At my company we created proprietary software that we use only internally - we do not distribute this software - to generate reports from client data. We sell these reports to our clients, not the software.

If we were to link to GPL licensed software from our software, would will still need to (upon request) provide our proprietary source code?

I understand that if we distributed our proprietary software itself, the answer would be yes. And I understand that if we used the proprietary software only for internal purposes, the answer is no (e.g., see discussion here). But if we only use the proprietary software internally, in order to generate a report product that we do sell (distribute) to customers, then what is the answer? This link seems to suggest probably not, but what if the GPL software creates a particular image that is displayed on one page in a many-page report?

Thanks in advance for some clarity on this. Legalese is so hard for me to understand, but if you could also point me to the particular sections of the GPLv3 that make this clear, I'd appreciate it.

Was it helpful?

Solution

For the regular GPL, the answer is no. Quoth the FSF FAQ:

Q: Is there some way that I can GPL the output people get from use of my program?

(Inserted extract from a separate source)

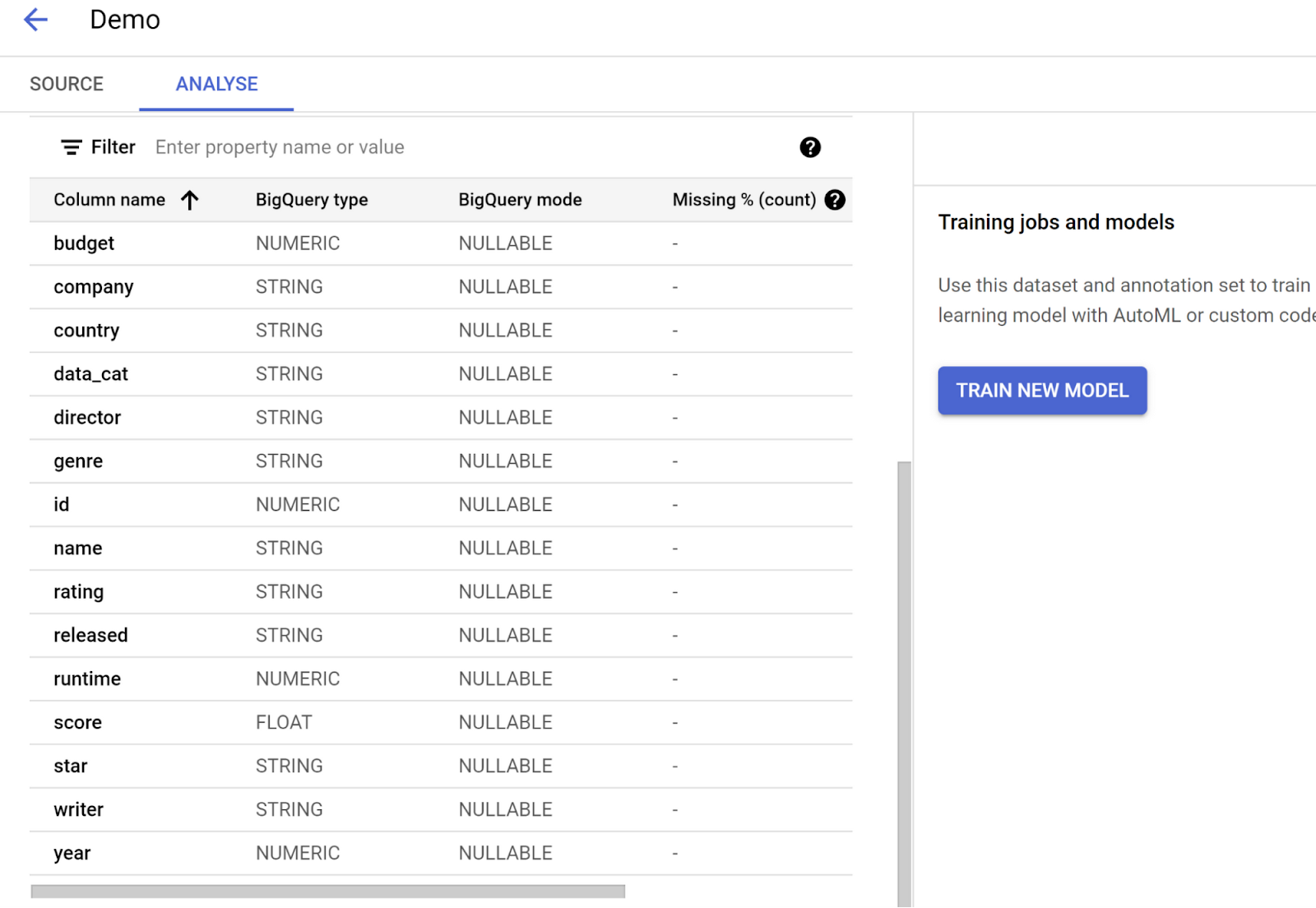Open the Filter funnel icon
The image size is (1316, 908).
pos(71,146)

For example, if my program is used to develop hardware designs, can I require that these designs must be free?

A: In general this is legally impossible; copyright law does not give you any say in the use of the output people make from their data using your program. If the user uses your program to enter or convert his own data, the copyright on the output belongs to him, not you. More generally, when a program translates its input into some other form, the copyright status of the output inherits that of the input it was generated from.

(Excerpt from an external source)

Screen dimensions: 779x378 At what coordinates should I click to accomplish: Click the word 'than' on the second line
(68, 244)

In this case, you are the "user" of the GPL'd program, so the output is all yours.


It's worth mentioning that if we were talking about the AGPL, and your clients were "interacting with [the software] remotely through a computer network", then the answer would be very different. But it sounds like neither of those conditions apply to your case.

OTHER TIPS

The fact that a tool was used to produce some output does generally not give the copyright holder of the tool any rights to the output to the tool. For example, Microsoft has no rights at all to the documents that you create with Microsoft Word.

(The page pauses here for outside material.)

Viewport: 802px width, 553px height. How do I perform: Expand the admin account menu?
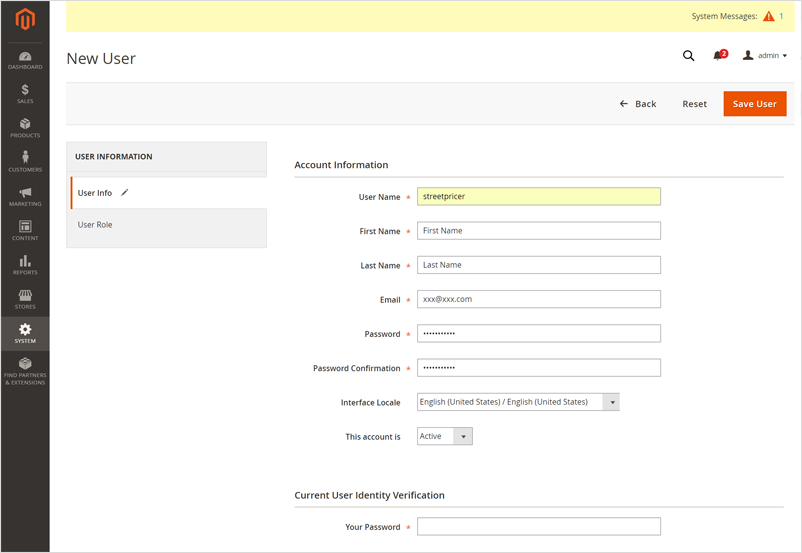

There are some rare cases of tools where copyrighted parts of the tool are included in the output. That's very rare. Obviously you can check that with your documents. If the software prints "Page 1" nobody would consider that they have a copyright on that, even if the "Page" is the direct copy of the word "Page" somewhere in the copyrighted source code.

There are applications with licenses that restrict use of the output. An example was a quite successful compiler for MacOS which came in a paid version and a free version for students - both versions were identical, except that the free version explicitely did not allow making money from the output of the compiler. So you could use the free version to build a product, but when you sold it for millions you had to buy the paid version.